Les infusions, vendues entre 6 et 8 euros les sachets de 25 à 30 grammes, peuvent être infusées plusieurs fois, ce qui améliore le rapport qualité-prix. La gamme reste courte, les recettes simples. L’entreprise reste une micro-structure – un à deux salariés – mais solidement ancrée dans son écosystème local. En 2025, elle change de statut juridique et passe en SARL. Camille Monnier devient officiellement gérante.

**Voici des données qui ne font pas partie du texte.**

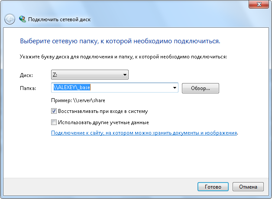
Task: Click the Back arrow button
Action: 10,19
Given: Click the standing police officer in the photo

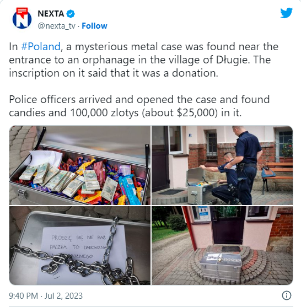Looking at the screenshot, I should 247,165.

Un modèle qui résiste, une dirigeante reconnue

Le marché des infusions, lui, redémarre. En 2025, +3,4 % en volume, +7,9 % en valeur. Les boissons bio alternatives au café progressent, tout comme la demande pour des produits traçables, locaux et équitables. Happy Plantes coche toutes les cases. La loi EGAlim, qui pousse le bio en restauration collective, ajoute un relais de croissance.
La reconnaissance arrive aussi. En juin 2025, Camille Monnier est nommée parmi les 101 femmes entrepreneures de l’année par Bpifrance et l’État. Reçue à Matignon, elle gagne en visibilité et entend désormais partager son expérience avec d’autres femmes confrontées à la reprise d’entreprise.

L’histoire aurait pu mal finir. Elle devient aujourd’hui un cas d’école. En résistant à l’uniformisation industrielle, en misant sur l’artisanat et le territoire, Happy Plantes démontre qu’un autre modèle est possible. Pas extensible, pas standardisé, mais viable. Et tenace.